Parfois, il est possible d’agréger tous les graphiques en un seul plus attrayant et parlant, comme la figure en en-tête de cet article. Mais (pour certains d’entre nous) ce genre de graphique peut être complexe à réaliser avec des logiciels comme Illustrator (et autres). Si c’est votre cas, ggplot2+cowplot est une alternative à envisager sérieusement. En effet, cette figure peut être réalisée avec quelques lignes supplémentaires au code ci-dessus:

#Nous devons interchanger les axis de gg_dist_g2
gg_dist_g2 = gg_dist_g2 + coord_flip()

#Retrait des axes dupliqués
gg_dist_g1 = gg_dist_g1 + theme(axis.title.x=element_blank(),
				axis.text=element_blank(),
				axis.line=element_blank(),
				axis.ticks=element_blank())

gg_dist_g2 = gg_dist_g2 + theme(axis.title.y=element_blank(),
				axis.text=element_blank(),
				axis.line=element_blank(),
				axis.ticks=element_blank())

#Modification des marges, c(top, right, bottom, left), pour réduire la distance entre les graphiques 
#et alignement du graphe de densité de G1 au nuage de points.
gg_dist_g1 = gg_dist_g1 + theme(plot.margin = unit(c(0.5, 0, 0, 0.7), "cm"))
gg_scatter = gg_scatter + theme(plot.margin = unit(c(0, 0, 0.5, 0.5), "cm"))
gg_dist_g2 = gg_dist_g2 + theme(plot.margin = unit(c(0, 0.5, 0.5, 0), "cm"))

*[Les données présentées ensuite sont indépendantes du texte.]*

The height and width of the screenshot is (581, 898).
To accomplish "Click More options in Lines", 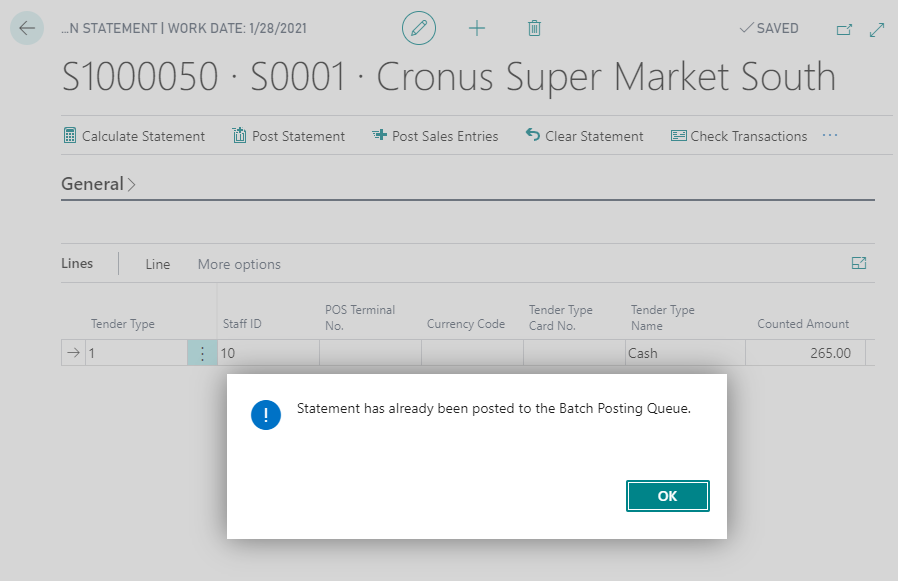I will (239, 264).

#Ici, combinaison de tous les graphiques et ajustement de la taille des graphes de densité
#en utilisant rel_heights
first_col = plot_grid(gg_dist_g1, gg_scatter, ncol = 1, rel_heights = c(1, 3))
second_col = plot_grid(NULL, gg_dist_g2, ncol = 1, rel_heights = c(1, 3))
perfect = plot_grid(first_col, second_col, ncol = 2, rel_widths = c(3, 1))

save_plot("./perfect.png", perfect, base_height=6)

Pour conclure

Cet article n’est qu’une introduction à la librairie cowplot. Nous n’avons mentionné que 2 fonctions! Dans cette librairie vous pouvez notamment utiliser draw_plot qui permet d’afficher un graphique à une coordonnée précise. Je l’utilise quand j’ai besoin de superposer plusieurs graphiques. Ça peut notamment servir à changer la couleur de l’arrière plan en fonction d’un paramètre. Ce n’est qu’un autre exemple parmi de nombreux autres, ainsi si vous êtes curieux d’en savoir plus je vous recommande de lire les vignettes et le manuel ici et de laisser parler votre imagination.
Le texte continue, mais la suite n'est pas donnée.